Picture Archiving and Communications System Goes Live, Island-Wide

Health and Social Services

Islanders now have improved access to radiology services in their home communities, following the province-wide implementation last week of the new Picture Archiving and Communications System (PACS).

The cornerstone project of the Health Infostructure Atlantic Project, signed in January 2000 by the four Atlantic Provinces, is known as Tele-i4 or interprovincial integration of images and information. The Tele-i4 project is the largest interprovincial implementation of PACS equipment in Canada. In Prince Edward Island, this new initiative is referred to as the Picture Archiving and Communications System (PACS), and it is now accessible from every hospital in the province.

Using state of the art computer imaging technologies in all seven Prince Edward Island hospital Diagnostic Imaging departments, networks have been created to ensure that patient information and images can be electronically transferred from one location to another for referral, diagnosis and consultation.

EXTRACTED MATERIAL:

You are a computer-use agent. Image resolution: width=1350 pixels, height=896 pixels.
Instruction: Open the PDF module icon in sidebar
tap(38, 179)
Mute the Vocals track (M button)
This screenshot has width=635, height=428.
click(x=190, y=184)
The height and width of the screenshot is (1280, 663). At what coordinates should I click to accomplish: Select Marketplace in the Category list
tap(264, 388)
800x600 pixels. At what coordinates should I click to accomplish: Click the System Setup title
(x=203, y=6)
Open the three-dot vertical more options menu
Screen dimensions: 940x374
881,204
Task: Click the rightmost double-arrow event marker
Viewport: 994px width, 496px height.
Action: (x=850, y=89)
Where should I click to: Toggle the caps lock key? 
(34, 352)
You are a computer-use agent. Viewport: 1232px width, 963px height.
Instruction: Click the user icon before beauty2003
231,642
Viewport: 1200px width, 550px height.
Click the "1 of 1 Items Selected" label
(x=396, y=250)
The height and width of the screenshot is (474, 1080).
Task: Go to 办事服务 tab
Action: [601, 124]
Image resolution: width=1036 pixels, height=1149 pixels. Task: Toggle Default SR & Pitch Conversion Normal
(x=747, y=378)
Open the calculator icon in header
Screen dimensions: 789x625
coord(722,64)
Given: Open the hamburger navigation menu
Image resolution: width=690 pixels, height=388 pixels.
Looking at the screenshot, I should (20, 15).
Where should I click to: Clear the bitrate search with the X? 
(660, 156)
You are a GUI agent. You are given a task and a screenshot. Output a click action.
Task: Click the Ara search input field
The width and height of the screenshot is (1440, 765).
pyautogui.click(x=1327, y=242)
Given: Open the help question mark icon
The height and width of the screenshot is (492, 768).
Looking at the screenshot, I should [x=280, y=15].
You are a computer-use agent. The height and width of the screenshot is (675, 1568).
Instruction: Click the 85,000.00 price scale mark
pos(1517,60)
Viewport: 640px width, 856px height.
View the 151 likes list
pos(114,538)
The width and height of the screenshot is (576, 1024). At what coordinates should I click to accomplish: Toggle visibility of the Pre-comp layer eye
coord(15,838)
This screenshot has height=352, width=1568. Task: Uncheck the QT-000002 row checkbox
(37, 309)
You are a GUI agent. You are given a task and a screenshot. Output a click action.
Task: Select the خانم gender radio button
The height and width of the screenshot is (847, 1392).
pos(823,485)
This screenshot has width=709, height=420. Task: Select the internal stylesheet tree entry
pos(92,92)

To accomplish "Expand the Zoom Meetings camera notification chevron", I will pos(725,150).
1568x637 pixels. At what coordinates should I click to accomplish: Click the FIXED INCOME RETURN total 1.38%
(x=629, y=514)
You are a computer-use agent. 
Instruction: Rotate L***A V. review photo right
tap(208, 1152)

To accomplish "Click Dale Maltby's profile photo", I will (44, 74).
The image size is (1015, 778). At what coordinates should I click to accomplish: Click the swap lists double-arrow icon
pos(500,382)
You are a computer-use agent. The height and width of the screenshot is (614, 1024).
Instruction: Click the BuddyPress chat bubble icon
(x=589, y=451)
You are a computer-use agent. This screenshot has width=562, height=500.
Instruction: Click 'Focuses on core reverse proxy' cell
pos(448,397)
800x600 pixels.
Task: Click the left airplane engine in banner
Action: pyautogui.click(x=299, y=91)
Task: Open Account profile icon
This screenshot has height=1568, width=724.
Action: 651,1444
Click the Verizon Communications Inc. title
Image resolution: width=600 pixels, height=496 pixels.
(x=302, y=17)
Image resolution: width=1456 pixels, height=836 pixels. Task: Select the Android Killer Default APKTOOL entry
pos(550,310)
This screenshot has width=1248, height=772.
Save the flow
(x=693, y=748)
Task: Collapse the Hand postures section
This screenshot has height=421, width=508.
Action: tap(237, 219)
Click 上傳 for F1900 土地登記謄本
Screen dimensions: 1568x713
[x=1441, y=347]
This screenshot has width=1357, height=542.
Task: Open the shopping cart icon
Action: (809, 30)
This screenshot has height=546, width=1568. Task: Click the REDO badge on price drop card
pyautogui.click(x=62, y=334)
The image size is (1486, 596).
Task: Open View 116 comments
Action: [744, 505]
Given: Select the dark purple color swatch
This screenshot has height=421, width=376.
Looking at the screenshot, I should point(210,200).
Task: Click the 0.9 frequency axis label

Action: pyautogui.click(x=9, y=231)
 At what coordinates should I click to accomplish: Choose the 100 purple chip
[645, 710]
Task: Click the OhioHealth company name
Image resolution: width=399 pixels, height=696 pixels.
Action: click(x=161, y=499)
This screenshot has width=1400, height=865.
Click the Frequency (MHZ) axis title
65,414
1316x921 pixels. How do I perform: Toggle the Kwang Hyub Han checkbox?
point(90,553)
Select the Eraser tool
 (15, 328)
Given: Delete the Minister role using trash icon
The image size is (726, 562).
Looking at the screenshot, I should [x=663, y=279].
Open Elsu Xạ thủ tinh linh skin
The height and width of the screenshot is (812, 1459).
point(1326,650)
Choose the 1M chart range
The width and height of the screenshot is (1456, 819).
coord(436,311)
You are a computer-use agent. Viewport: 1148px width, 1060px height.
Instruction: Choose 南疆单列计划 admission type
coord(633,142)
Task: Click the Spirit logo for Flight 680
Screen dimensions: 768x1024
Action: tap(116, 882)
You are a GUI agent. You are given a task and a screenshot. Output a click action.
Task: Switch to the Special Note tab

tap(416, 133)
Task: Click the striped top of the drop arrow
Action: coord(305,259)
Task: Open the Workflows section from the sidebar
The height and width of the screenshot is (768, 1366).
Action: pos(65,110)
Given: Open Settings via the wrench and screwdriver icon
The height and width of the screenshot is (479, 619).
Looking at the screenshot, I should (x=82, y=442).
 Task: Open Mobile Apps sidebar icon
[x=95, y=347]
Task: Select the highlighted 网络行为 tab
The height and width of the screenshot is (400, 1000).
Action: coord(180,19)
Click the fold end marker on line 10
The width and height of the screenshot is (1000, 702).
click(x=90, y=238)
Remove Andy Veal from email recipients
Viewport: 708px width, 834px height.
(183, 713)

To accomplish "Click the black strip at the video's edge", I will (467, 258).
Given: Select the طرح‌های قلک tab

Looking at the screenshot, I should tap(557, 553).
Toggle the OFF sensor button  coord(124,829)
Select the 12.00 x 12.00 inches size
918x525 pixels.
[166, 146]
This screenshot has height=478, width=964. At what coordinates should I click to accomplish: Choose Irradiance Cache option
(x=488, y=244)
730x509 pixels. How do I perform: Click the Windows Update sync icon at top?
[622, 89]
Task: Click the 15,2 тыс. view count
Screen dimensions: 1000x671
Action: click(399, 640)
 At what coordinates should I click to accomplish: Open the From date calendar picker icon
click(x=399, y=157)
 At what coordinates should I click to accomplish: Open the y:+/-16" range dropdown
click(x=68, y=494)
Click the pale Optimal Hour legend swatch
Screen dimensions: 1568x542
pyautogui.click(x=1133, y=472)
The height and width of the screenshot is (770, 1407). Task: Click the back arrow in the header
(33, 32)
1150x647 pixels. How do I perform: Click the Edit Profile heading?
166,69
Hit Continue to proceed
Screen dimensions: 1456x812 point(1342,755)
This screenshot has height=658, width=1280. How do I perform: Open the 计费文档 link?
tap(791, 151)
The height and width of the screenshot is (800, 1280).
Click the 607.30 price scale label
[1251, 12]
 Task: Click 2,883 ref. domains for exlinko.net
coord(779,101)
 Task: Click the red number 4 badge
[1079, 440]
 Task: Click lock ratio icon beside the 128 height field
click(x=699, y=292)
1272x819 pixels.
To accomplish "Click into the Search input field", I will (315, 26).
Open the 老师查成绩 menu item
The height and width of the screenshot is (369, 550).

WORK ITEM:
From the PACS announcement, write out word for word the passage starting at "Islanders now have" and ending at "Communications System (PACS).".

YOUR SOLUTION:
Islanders now have improved access to radiology services in their home communities, following the province-wide implementation last week of the new Picture Archiving and Communications System (PACS).